A Secretaria de Cultura do Estado da Bahia lamenta o falecimento do artista plástico, cineasta e gestor cultural, Chico Liberato, aos 87 anos, na quarta-feira (04/01). Considerado um artista multimeios, “Francisco Liberato de Mattos” era ainda desenhista, escultor, pintor, gravador e designer gráfico.
Com sete décadas de produção ininterrupta nas múltiplas linguagens visuais, Chico Liberato fez parte da segunda geração de artistas modernos da Bahia. Se destacou no movimento cultural de 1960 em Salvador, e participou de momentos históricos, como a I Bienal de Artes Plásticas da Bahia, em 1966, e a exposição Bahia Década 70, no Instituto Goethe. Sua obra foi pautada por referências ao Nordeste brasileiro, à integração com a natureza, à arte popular, à espiritualidade e aos sentimentos humanos.
Como gestor cultural, Chico foi diretor do Museu de Arte Moderna da Bahia (MAM) entre 1979 e 1991, e durante dez anos coordenou a área de Artes Visuais e Multimeios da Diretoria de Imagem e Som da Fundação Cultural do Estado da Bahia, atual Diretoria de Audiovisual.

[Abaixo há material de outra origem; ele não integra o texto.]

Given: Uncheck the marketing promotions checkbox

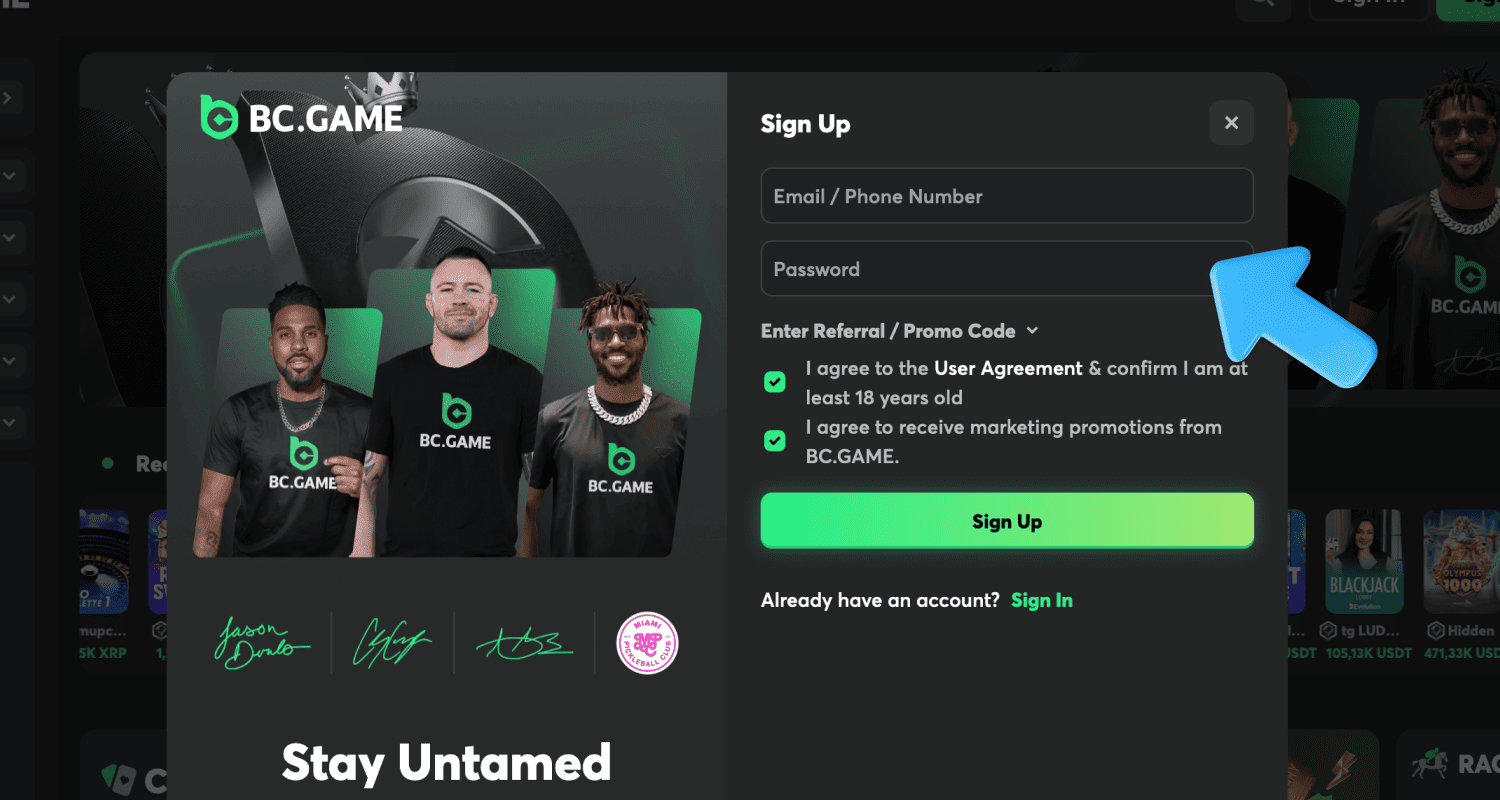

Como cineasta, produziu o primeiro filme de animação da Bahia (Boi Aruá - 1983), que documenta o cotidiano do Nordeste do Brasil, mais especificamente do sertão caatingueiro, através do mito do Boi Aruá. Seu projeto mais recente é também um filme de animação, Ritos de Passagem. A história é baseada em dois personagens que habitam o imaginário do sertão nordestino: o Santo e o Guerreiro.
A Bahia celebra o legado deixado por este grande artista, que permanece uma inspiração atemporal para outros profissionais das múltiplas linguagens. A SecultBA manifesta sua solidariedade aos familiares e amigos.